Bill 88 amended the OHSA to increase maximum fines for convictions from $100,000 to $1,500,000 for directors or officers of corporations, and to $500,000 for other individuals. It also extends the limitation period for instituting an OHSA prosecution from one year to two years.

Additionally, the amendment adds a list of aggravating factors to be considered in determining an appropriate penalty in the event of a contravention of, or failure to comply with, the legislation.
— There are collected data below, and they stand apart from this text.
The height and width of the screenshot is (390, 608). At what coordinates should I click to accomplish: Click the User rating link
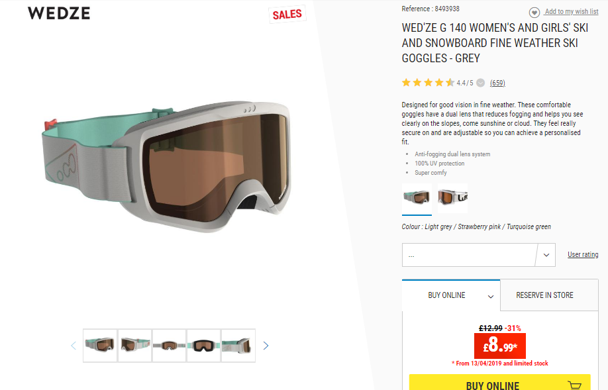coord(583,254)
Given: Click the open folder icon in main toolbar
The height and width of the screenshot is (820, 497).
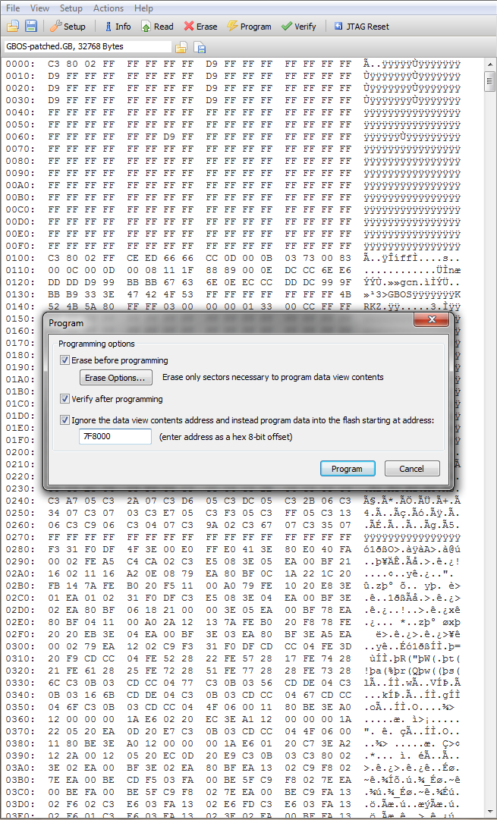Looking at the screenshot, I should [x=13, y=26].
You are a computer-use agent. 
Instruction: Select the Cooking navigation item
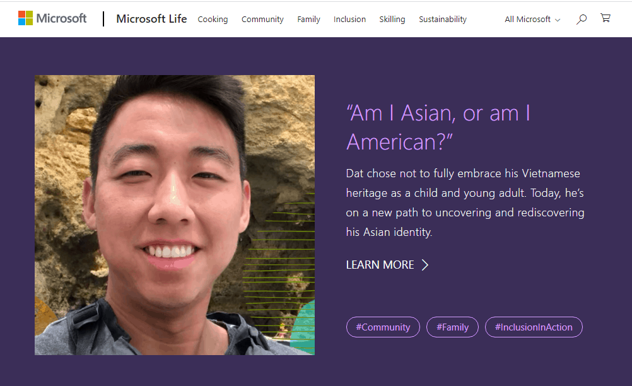tap(213, 20)
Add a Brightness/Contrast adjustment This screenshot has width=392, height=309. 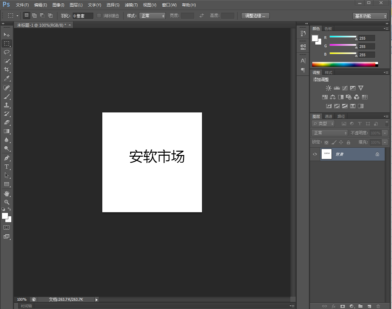click(x=329, y=88)
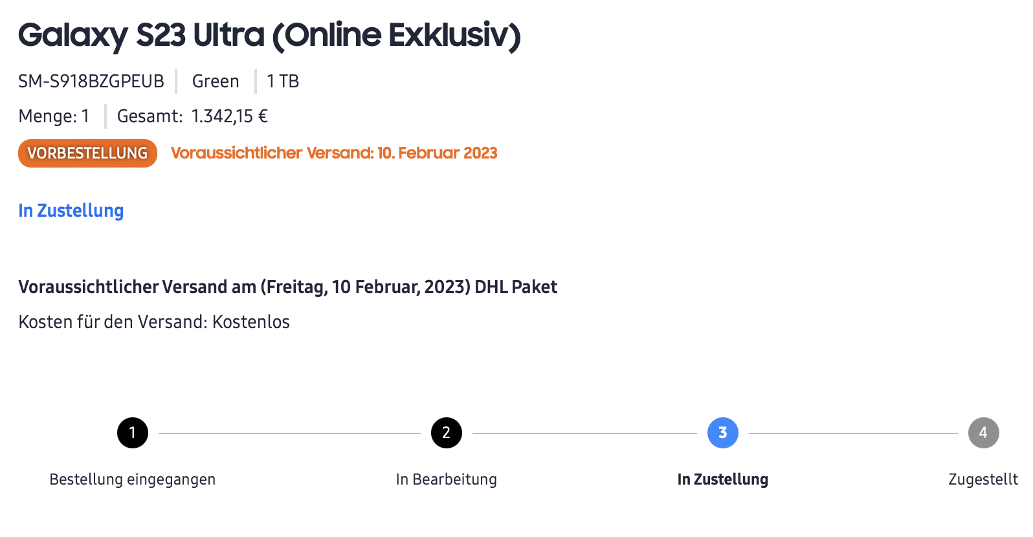The height and width of the screenshot is (537, 1033).
Task: Click step 2 circle in progress tracker
Action: click(446, 433)
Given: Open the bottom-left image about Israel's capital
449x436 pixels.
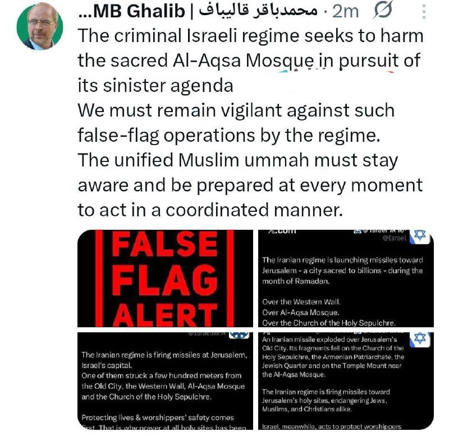Looking at the screenshot, I should [x=165, y=381].
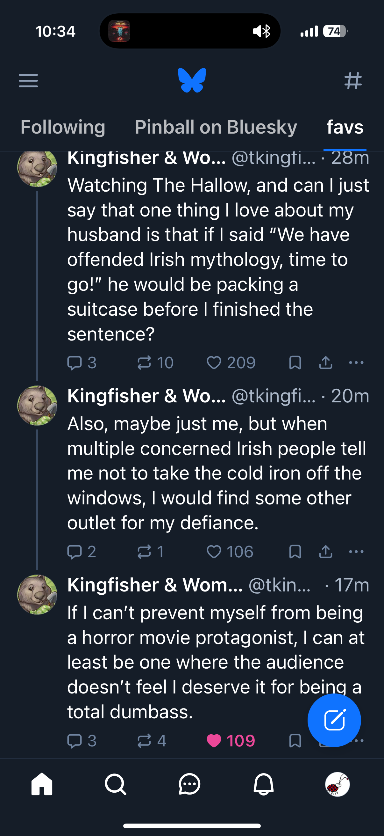Switch to Pinball on Bluesky feed
This screenshot has width=384, height=836.
(216, 127)
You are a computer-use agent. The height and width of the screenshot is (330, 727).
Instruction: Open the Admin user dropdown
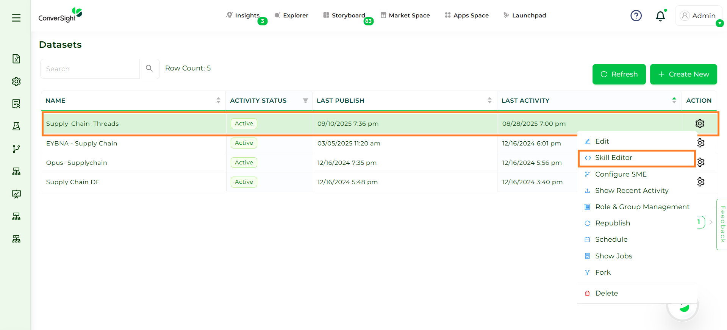[x=699, y=16]
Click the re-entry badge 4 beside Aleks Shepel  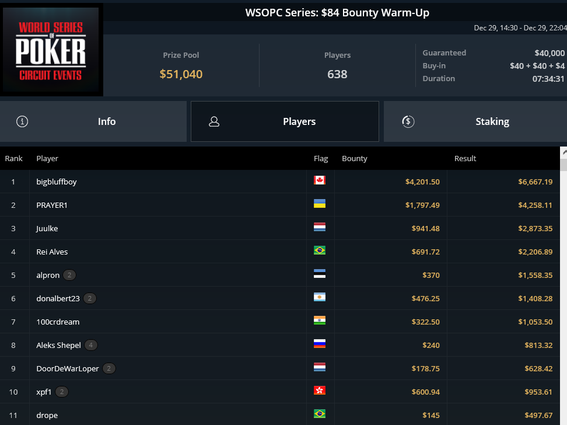point(91,345)
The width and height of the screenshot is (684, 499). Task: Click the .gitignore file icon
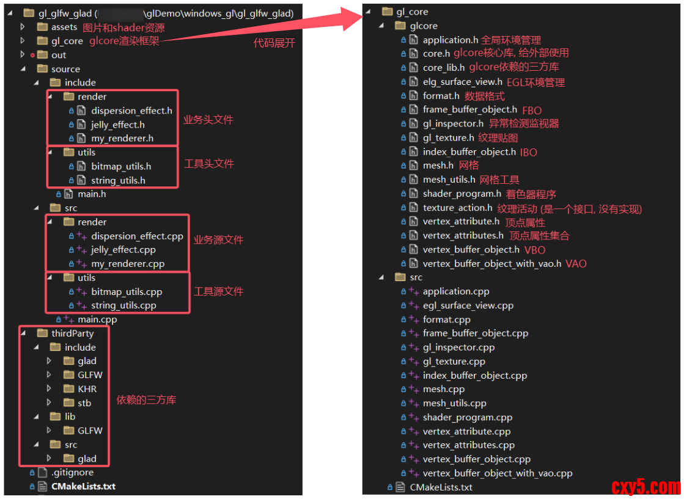(42, 472)
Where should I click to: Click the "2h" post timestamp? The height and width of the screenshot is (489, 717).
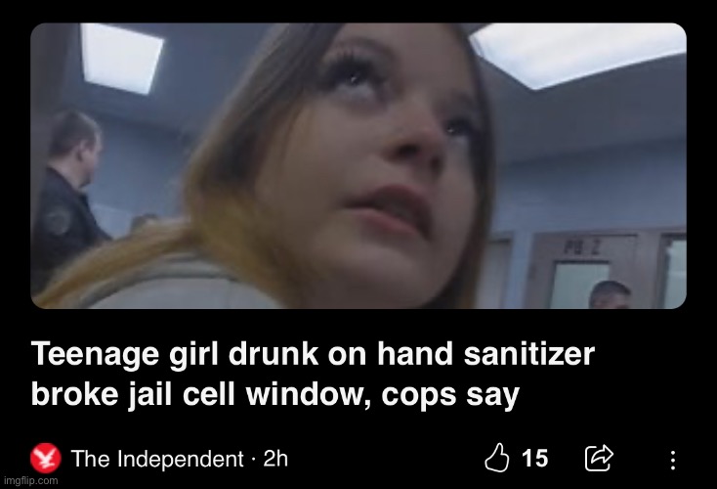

The list of aggravating factors is as follows:
  • The offence resulted in the death, serious injury or illness of one or more workers;
  • The defendant committed the offence recklessly;
  • The defendant disregarded an order of an inspector;
  • The defendant was previously convicted of an offence under the OHSA or another Act;
  • The defendant has a record of prior non-compliance with the OHSA or its regulations;
  • The defendant lacks remorse;
  • There is an element of moral blameworthiness to the defendant’s conduct;
  • In committing the offence, the defendant was motivated by a desire to increase revenue or decrease costs;
  • After the commission of the offence, the defendant:
  • Attempted to conceal the commission of the offence from the Ministry or other public authorities; or
  • Failed to co-operate with the Ministry or other public authorities; and
  • Any other circumstance that is prescribed as an aggravating factor.

These amendments come into force on July 1, 2022.

What Does This Mean for Municipal Employers?

Municipal employers should familiarize themselves with the incoming requirements and changes. We will continue to monitor the status of the proclamation of the naloxone kit provisions to advise employers about when they will be in force.